-- INFORMATION SHOWN follows --

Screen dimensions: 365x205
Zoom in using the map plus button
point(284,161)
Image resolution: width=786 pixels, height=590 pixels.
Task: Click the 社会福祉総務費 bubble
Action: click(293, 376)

-- INFORMATION SHOWN concluded --

## WHAT NEEDS TO BE DONE
Output every record in full, exactly as it was given.

## SOLUTION TO THIS EXERCISE
Screen dimensions: 365x205
Zoom in using the map plus button
point(284,161)
Image resolution: width=786 pixels, height=590 pixels.
Task: Click the 社会福祉総務費 bubble
Action: click(293, 376)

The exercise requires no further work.